Instructions for the task: Please return all lines from the records below that include the string "will".

START Provided information

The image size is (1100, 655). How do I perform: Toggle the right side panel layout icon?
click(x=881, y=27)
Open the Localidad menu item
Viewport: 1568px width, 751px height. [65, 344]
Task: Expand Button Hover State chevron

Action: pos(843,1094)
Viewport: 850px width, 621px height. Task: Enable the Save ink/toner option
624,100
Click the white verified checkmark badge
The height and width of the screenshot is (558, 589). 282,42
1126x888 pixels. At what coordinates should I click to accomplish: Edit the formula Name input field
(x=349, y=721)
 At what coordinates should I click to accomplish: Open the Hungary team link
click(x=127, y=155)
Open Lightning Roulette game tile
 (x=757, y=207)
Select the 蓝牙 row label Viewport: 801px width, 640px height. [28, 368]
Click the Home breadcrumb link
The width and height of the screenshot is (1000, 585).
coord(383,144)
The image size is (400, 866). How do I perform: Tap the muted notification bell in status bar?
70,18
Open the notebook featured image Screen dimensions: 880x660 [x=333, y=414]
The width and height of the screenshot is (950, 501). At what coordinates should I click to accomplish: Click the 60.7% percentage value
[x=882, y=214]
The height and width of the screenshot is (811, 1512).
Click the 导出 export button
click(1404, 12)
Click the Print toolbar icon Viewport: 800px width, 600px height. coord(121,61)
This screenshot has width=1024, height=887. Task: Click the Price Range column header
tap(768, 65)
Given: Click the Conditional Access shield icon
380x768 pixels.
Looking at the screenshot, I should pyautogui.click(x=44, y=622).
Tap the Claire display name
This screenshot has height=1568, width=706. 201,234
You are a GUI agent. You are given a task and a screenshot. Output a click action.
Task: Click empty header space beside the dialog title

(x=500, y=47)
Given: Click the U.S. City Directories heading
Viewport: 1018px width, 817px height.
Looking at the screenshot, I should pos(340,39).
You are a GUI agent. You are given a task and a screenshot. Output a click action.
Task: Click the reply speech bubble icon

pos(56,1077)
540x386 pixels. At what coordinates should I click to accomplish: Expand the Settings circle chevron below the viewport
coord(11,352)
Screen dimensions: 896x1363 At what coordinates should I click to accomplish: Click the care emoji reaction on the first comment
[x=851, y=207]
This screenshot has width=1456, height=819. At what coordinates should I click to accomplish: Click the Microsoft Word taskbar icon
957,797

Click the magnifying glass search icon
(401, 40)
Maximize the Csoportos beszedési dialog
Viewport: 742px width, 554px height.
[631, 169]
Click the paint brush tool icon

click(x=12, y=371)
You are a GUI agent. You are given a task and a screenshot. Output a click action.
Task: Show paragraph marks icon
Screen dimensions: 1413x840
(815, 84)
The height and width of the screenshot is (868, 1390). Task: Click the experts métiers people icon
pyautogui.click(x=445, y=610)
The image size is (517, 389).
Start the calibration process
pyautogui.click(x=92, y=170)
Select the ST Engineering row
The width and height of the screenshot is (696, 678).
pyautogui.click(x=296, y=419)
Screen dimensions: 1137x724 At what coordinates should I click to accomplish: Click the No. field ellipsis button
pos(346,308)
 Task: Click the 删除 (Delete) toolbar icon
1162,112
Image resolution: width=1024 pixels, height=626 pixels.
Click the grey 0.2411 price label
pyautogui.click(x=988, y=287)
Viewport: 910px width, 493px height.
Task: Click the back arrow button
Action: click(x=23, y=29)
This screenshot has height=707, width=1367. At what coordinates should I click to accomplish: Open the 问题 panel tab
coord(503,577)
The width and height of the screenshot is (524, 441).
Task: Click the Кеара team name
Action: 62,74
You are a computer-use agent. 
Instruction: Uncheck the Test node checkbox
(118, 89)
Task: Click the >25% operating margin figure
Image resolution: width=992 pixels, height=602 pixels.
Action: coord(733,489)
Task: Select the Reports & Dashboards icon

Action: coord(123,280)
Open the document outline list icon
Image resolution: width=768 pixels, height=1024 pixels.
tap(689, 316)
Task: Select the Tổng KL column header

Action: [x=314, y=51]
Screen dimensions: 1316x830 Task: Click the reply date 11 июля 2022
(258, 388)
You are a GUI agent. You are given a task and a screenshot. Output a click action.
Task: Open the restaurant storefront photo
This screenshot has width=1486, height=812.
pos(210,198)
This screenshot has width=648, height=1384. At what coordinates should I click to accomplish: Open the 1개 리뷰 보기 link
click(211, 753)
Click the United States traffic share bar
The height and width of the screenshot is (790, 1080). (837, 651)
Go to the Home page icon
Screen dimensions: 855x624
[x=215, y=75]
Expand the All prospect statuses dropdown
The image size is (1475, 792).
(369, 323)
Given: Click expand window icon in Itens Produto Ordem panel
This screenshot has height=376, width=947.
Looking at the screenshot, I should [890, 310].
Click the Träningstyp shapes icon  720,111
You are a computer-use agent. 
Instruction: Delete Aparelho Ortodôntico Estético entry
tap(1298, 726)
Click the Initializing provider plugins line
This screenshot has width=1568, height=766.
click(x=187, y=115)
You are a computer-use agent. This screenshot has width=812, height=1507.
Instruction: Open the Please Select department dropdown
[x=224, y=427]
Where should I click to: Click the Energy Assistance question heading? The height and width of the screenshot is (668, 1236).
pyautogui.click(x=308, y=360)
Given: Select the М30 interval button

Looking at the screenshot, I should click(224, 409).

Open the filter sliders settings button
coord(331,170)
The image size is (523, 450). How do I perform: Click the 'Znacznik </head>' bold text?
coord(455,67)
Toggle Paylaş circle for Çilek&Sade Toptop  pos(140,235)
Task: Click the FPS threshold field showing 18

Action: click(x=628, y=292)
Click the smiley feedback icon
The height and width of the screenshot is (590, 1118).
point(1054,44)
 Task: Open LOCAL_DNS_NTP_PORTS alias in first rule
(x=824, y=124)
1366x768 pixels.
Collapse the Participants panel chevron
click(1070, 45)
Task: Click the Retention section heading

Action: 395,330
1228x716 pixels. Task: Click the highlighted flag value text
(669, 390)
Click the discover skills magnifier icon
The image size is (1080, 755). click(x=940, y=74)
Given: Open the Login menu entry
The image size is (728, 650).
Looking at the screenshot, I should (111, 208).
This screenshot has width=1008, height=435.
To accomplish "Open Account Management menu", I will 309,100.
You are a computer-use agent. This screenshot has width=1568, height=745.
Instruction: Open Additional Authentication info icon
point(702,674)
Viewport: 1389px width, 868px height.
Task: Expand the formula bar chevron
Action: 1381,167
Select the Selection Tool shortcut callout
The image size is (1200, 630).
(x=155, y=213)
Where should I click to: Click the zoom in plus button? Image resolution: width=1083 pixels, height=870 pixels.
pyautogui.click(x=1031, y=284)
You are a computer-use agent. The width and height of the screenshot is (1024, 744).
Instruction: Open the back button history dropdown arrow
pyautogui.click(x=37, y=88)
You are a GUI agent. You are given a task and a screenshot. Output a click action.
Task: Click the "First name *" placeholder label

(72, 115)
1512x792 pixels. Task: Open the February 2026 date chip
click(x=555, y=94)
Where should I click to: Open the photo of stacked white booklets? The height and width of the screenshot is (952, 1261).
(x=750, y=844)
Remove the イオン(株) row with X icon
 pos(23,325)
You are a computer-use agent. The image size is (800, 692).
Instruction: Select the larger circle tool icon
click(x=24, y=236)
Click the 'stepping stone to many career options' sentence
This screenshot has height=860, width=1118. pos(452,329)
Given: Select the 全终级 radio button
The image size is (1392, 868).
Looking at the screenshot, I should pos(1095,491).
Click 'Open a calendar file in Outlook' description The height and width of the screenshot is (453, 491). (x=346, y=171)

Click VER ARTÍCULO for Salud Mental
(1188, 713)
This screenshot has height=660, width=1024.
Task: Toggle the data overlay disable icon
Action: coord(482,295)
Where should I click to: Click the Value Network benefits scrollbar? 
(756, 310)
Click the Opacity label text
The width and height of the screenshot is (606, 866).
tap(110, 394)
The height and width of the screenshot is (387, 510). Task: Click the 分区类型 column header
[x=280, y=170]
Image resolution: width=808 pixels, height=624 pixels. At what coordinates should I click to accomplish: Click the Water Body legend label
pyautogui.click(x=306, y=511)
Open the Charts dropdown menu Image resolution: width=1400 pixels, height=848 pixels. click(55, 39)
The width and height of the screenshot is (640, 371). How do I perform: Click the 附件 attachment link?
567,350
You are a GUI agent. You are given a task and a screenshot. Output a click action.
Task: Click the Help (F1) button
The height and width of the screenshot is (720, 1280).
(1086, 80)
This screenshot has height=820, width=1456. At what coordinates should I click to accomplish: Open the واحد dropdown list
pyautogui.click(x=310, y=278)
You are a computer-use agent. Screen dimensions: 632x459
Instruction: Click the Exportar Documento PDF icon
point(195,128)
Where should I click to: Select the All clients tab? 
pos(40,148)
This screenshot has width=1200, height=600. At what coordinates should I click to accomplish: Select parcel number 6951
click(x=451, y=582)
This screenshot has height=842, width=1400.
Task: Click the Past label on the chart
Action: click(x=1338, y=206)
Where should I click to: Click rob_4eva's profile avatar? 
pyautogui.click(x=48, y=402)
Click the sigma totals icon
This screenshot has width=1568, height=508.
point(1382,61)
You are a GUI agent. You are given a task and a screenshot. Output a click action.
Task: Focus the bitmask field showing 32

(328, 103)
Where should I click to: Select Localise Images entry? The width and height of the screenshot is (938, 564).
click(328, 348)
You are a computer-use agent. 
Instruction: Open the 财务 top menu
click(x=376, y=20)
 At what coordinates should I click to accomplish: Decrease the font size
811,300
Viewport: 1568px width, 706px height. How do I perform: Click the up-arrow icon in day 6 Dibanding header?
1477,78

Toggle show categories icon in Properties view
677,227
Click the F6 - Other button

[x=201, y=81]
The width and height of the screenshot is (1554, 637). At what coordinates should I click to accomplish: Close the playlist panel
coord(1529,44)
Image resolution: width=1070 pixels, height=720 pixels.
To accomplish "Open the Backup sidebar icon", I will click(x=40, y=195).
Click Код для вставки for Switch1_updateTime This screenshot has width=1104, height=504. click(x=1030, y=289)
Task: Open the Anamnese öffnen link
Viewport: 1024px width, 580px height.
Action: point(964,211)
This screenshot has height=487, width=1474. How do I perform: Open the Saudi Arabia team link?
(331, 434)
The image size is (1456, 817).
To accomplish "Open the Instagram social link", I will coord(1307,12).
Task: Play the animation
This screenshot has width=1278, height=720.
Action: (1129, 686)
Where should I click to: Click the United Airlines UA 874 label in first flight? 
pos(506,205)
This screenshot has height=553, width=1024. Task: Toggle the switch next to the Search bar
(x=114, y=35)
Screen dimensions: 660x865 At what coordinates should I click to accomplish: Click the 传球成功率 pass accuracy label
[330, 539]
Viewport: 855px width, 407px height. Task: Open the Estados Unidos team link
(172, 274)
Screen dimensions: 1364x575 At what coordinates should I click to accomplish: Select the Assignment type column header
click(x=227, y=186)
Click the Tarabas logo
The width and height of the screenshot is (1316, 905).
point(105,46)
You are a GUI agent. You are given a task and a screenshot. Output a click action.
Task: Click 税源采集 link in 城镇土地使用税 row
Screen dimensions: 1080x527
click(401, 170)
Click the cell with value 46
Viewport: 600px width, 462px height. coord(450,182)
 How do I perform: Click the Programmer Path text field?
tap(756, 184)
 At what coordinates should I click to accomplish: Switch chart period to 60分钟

END Provided information

Solution below:
To accomplish "Open Account Management menu", I will 309,100.
To accomplish "Open the Backup sidebar icon", I will click(x=40, y=195).
To accomplish "Open the Instagram social link", I will coord(1307,12).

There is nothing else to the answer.